_Work instructions:_
Please reproduce the following records exactly as they appear.

_Dataset extract:_
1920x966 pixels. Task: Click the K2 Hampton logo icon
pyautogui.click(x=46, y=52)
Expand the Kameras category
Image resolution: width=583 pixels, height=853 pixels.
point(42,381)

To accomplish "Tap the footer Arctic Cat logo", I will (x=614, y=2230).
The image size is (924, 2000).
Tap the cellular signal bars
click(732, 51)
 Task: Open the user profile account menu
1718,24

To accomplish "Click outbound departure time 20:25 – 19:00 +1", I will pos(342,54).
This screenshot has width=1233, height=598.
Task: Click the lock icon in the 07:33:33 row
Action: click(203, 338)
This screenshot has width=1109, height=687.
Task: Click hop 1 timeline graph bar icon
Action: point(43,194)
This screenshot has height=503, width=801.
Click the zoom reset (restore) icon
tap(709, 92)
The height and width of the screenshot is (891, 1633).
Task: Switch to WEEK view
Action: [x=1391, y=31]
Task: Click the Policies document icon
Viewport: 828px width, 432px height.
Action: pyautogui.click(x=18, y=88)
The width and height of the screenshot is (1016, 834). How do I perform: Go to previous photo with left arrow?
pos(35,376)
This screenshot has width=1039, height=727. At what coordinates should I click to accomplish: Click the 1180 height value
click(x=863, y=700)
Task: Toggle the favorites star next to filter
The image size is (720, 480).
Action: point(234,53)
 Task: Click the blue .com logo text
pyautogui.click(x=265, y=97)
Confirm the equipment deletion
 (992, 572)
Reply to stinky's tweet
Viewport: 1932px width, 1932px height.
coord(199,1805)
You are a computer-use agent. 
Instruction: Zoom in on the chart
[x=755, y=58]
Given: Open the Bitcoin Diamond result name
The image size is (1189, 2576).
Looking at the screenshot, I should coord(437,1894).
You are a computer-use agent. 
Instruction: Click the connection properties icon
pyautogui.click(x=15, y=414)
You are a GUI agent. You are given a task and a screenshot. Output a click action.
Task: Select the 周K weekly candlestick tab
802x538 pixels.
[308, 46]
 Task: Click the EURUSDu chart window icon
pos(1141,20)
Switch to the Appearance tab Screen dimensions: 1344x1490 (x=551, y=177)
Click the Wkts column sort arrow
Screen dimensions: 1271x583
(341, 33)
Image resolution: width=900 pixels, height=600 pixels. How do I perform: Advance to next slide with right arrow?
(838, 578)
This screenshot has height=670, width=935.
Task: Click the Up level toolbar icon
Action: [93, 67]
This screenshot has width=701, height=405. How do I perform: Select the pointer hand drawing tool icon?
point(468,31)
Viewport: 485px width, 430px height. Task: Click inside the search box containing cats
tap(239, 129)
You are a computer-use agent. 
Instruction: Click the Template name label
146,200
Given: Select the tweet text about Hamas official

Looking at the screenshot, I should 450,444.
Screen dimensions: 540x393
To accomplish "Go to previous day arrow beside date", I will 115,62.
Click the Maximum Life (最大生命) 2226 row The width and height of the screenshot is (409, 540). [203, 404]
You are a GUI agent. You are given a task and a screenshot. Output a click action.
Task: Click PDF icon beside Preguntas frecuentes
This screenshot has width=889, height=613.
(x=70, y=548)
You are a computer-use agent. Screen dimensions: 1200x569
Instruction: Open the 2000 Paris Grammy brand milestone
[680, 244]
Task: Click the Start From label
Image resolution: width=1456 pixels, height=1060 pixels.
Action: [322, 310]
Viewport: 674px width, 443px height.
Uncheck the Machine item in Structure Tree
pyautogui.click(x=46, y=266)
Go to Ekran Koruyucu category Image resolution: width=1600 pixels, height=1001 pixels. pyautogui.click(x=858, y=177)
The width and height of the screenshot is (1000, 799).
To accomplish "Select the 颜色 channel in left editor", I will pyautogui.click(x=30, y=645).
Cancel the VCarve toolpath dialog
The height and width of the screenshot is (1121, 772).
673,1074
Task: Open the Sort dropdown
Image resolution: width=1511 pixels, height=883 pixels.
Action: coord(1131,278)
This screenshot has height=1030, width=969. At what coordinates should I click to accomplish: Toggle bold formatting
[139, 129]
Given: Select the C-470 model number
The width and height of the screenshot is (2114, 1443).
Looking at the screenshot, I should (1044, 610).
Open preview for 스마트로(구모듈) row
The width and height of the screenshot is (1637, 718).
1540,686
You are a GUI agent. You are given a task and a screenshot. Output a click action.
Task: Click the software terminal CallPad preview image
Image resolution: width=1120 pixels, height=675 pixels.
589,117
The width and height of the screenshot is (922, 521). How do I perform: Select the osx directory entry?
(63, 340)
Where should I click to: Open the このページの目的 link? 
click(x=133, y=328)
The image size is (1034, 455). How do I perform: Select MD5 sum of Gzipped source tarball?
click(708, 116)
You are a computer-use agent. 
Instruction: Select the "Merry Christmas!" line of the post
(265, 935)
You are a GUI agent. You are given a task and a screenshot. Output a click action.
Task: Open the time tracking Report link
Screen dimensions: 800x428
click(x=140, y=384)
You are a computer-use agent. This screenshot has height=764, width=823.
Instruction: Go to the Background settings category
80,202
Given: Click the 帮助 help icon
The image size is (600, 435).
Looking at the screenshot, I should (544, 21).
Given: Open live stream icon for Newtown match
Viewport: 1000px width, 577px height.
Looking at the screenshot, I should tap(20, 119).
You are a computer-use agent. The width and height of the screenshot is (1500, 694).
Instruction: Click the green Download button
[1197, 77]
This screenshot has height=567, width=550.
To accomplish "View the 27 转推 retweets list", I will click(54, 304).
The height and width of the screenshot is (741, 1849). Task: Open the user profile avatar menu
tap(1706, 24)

_Answer to this task:_
1920x966 pixels. Task: Click the K2 Hampton logo icon
pyautogui.click(x=46, y=52)
Expand the Kameras category
Image resolution: width=583 pixels, height=853 pixels.
point(42,381)

To accomplish "Tap the footer Arctic Cat logo", I will (x=614, y=2230).
The image size is (924, 2000).
Tap the cellular signal bars
click(732, 51)
 Task: Open the user profile account menu
1718,24

To accomplish "Click outbound departure time 20:25 – 19:00 +1", I will pos(342,54).
This screenshot has width=1233, height=598.
Task: Click the lock icon in the 07:33:33 row
Action: click(203, 338)
This screenshot has width=1109, height=687.
Task: Click hop 1 timeline graph bar icon
Action: point(43,194)
This screenshot has height=503, width=801.
Click the zoom reset (restore) icon
tap(709, 92)
The height and width of the screenshot is (891, 1633).
Task: Switch to WEEK view
Action: [x=1391, y=31]
Task: Click the Policies document icon
Viewport: 828px width, 432px height.
Action: pyautogui.click(x=18, y=88)
The width and height of the screenshot is (1016, 834). How do I perform: Go to previous photo with left arrow?
pos(35,376)
This screenshot has width=1039, height=727. At what coordinates should I click to accomplish: Click the 1180 height value
click(x=863, y=700)
Task: Toggle the favorites star next to filter
The image size is (720, 480).
Action: point(234,53)
 Task: Click the blue .com logo text
pyautogui.click(x=265, y=97)
Confirm the equipment deletion
 (992, 572)
Reply to stinky's tweet
Viewport: 1932px width, 1932px height.
coord(199,1805)
You are a computer-use agent. 
Instruction: Zoom in on the chart
[x=755, y=58]
Given: Open the Bitcoin Diamond result name
The image size is (1189, 2576).
Looking at the screenshot, I should coord(437,1894).
You are a computer-use agent. 
Instruction: Click the connection properties icon
pyautogui.click(x=15, y=414)
You are a GUI agent. You are given a task and a screenshot. Output a click action.
Task: Select the 周K weekly candlestick tab
802x538 pixels.
[308, 46]
 Task: Click the EURUSDu chart window icon
pos(1141,20)
Switch to the Appearance tab Screen dimensions: 1344x1490 (x=551, y=177)
Click the Wkts column sort arrow
Screen dimensions: 1271x583
(341, 33)
Image resolution: width=900 pixels, height=600 pixels. How do I perform: Advance to next slide with right arrow?
(838, 578)
This screenshot has height=670, width=935.
Task: Click the Up level toolbar icon
Action: [93, 67]
This screenshot has width=701, height=405. How do I perform: Select the pointer hand drawing tool icon?
point(468,31)
Viewport: 485px width, 430px height. Task: Click inside the search box containing cats
tap(239, 129)
You are a computer-use agent. 
Instruction: Click the Template name label
146,200
Given: Select the tweet text about Hamas official

Looking at the screenshot, I should 450,444.
Screen dimensions: 540x393
To accomplish "Go to previous day arrow beside date", I will 115,62.
Click the Maximum Life (最大生命) 2226 row The width and height of the screenshot is (409, 540). [203, 404]
You are a GUI agent. You are given a task and a screenshot. Output a click action.
Task: Click PDF icon beside Preguntas frecuentes
This screenshot has width=889, height=613.
(x=70, y=548)
You are a computer-use agent. Screen dimensions: 1200x569
Instruction: Open the 2000 Paris Grammy brand milestone
[680, 244]
Task: Click the Start From label
Image resolution: width=1456 pixels, height=1060 pixels.
Action: [322, 310]
Viewport: 674px width, 443px height.
Uncheck the Machine item in Structure Tree
pyautogui.click(x=46, y=266)
Go to Ekran Koruyucu category Image resolution: width=1600 pixels, height=1001 pixels. pyautogui.click(x=858, y=177)
The width and height of the screenshot is (1000, 799).
To accomplish "Select the 颜色 channel in left editor", I will pyautogui.click(x=30, y=645).
Cancel the VCarve toolpath dialog
The height and width of the screenshot is (1121, 772).
673,1074
Task: Open the Sort dropdown
Image resolution: width=1511 pixels, height=883 pixels.
Action: coord(1131,278)
This screenshot has height=1030, width=969. At what coordinates should I click to accomplish: Toggle bold formatting
[139, 129]
Given: Select the C-470 model number
The width and height of the screenshot is (2114, 1443).
Looking at the screenshot, I should (1044, 610).
Open preview for 스마트로(구모듈) row
The width and height of the screenshot is (1637, 718).
1540,686
You are a GUI agent. You are given a task and a screenshot. Output a click action.
Task: Click the software terminal CallPad preview image
Image resolution: width=1120 pixels, height=675 pixels.
589,117
The width and height of the screenshot is (922, 521). How do I perform: Select the osx directory entry?
(63, 340)
Where should I click to: Open the このページの目的 link? 
click(x=133, y=328)
The image size is (1034, 455). How do I perform: Select MD5 sum of Gzipped source tarball?
click(708, 116)
You are a computer-use agent. 
Instruction: Select the "Merry Christmas!" line of the post
(265, 935)
You are a GUI agent. You are given a task and a screenshot. Output a click action.
Task: Open the time tracking Report link
Screen dimensions: 800x428
click(x=140, y=384)
You are a computer-use agent. This screenshot has height=764, width=823.
Instruction: Go to the Background settings category
80,202
Given: Click the 帮助 help icon
The image size is (600, 435).
Looking at the screenshot, I should (544, 21).
Given: Open live stream icon for Newtown match
Viewport: 1000px width, 577px height.
Looking at the screenshot, I should tap(20, 119).
You are a computer-use agent. The width and height of the screenshot is (1500, 694).
Instruction: Click the green Download button
[1197, 77]
This screenshot has height=567, width=550.
To accomplish "View the 27 转推 retweets list", I will click(54, 304).
The height and width of the screenshot is (741, 1849). Task: Open the user profile avatar menu
tap(1706, 24)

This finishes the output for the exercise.